Friday, November 7, 2008

Subversion comes to ZiTYZEN.dk

Today I completed the setup of the version control system that I initiated more than a month ago. It's not that it's hard to do, it's just that I needed some time to pull myself together and get the job done. It's one of those tasks that you don't really see the benefit of today, but the day catastrophe strikes you hate yourself for an entire month. So it's basically an insurance (and a really cheap one, because it's really easy to setup and maintain).

I chose to use SVN (subversion), mainly because we've used CVS in university and was a little tired of the missing functionality of not being able to delete directories and not being able to rename files.

The installation is really basic, you type "apt-get subversion", and you're more or less done. The you setup a repository first by creating the directory "mkdir /home/zityzen/repos/", then you create the repository "svnadmin create /home/zityzen/repos/". Now you want to import the files you already have into the repository, which is done using this "svn import /home/zityzen/repos/ file:///usr/local/svn/repos/some/project \ -m "Initial import"", were some/project is the location of the existing files.

Then there is the trouble of how to structure the layout of the repository, I've chosen a fairly standard way, in which there is a trunk (corresponding to the test-server) and a number of releases (the latest release corresponds to the running version of the production-server). This implies that whenever something is committed it's done to the trunk and whenever a new release is required the export function of SVN is used to create a new release. Note that the old releases are not deleted, they are needed in order to perform roll-back operations. The export command looks like this: "svn export /home/zityzen/checkouts/trunk /home/zityzen/checkouts/release/2008-11-07--1", this denoted that this is the first release on the 7th of November 2008. I've also create a little bash-script that figures out the name and does all the copying for me, nice and easy... I also used another of the features of SVN, hooks. These are scripts run after e.g. commit, the hook can then be used to copy the content of the trunk over to the running version of the test-server, such that it's kept up-to-date whenever something is committed.

Furthermore I've created the real insurance namely the roll-back script, which deletes the latest release and replaces the running production-code with that of the second-latest release, again: nice and easy.
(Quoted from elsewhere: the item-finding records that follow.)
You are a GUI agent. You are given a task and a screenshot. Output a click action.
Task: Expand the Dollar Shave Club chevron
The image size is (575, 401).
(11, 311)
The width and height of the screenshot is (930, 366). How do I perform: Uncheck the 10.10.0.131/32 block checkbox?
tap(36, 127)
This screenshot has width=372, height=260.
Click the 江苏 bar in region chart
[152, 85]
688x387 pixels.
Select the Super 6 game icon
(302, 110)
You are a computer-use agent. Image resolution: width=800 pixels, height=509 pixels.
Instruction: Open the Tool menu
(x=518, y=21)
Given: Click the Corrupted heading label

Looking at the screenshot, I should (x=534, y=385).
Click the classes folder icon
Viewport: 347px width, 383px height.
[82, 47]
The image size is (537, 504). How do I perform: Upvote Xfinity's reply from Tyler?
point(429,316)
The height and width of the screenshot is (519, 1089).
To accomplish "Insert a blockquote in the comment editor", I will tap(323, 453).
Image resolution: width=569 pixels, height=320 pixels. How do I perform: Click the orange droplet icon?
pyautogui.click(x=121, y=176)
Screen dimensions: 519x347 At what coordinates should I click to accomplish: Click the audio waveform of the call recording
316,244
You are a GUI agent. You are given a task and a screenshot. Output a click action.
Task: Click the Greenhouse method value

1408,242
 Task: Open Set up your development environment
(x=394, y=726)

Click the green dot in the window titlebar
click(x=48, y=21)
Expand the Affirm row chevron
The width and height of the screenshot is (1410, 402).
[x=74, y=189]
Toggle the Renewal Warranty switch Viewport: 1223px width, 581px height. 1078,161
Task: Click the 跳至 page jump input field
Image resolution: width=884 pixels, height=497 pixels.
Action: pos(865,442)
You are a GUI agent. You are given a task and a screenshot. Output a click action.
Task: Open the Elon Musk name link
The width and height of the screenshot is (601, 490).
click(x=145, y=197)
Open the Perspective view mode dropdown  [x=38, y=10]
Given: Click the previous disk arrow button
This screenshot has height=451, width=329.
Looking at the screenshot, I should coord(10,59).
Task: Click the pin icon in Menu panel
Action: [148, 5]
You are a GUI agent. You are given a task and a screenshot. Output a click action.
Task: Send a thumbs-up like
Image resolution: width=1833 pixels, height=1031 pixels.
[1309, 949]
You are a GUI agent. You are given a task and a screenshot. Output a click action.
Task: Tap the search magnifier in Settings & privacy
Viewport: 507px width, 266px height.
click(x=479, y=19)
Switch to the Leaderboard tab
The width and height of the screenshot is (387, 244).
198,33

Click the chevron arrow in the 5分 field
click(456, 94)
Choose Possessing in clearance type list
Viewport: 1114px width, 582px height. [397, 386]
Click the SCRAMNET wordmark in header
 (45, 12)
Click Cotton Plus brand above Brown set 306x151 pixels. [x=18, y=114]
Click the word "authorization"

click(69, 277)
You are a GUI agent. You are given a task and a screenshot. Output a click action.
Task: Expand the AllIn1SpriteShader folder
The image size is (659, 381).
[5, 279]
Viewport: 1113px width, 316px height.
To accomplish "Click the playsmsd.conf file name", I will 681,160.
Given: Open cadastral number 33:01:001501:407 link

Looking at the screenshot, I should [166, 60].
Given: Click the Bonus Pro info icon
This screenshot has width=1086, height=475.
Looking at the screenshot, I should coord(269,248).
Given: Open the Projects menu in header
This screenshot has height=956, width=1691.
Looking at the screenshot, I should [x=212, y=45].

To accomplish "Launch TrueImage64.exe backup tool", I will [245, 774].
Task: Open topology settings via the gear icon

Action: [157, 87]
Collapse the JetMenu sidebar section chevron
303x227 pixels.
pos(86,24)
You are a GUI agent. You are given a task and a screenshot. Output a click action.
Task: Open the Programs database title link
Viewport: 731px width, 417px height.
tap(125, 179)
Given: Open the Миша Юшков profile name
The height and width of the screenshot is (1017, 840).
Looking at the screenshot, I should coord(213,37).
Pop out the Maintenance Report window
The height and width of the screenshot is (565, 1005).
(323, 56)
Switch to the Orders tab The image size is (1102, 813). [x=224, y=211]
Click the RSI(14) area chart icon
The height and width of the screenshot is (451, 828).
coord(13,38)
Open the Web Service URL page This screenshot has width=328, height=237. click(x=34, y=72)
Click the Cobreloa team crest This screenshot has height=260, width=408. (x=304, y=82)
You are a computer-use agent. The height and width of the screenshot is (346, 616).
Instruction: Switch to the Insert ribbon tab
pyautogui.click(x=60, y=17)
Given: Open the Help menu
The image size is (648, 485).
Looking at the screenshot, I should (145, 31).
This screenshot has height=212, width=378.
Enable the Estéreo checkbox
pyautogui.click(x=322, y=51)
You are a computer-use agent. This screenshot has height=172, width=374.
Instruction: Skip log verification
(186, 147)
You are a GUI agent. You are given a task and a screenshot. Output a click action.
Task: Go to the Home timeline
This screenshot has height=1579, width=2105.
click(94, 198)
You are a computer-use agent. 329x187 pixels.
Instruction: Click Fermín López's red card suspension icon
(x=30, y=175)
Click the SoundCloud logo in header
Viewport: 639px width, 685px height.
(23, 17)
Now you might argue: you don't need SVN to perform that, you can just run those bash-scripts, they will still perform the same operations and be equally insuring and useful. Partially true, I don't really need SVN, but it's nice to have this added insurance on top of the multiple releases, furthermore using SVN forces me to use those scripts, which I otherwise could forget. Additionally having SVN is a benefit when you work in teams, and although we're not a large team yet, SVN makes the job of sharing files much easier.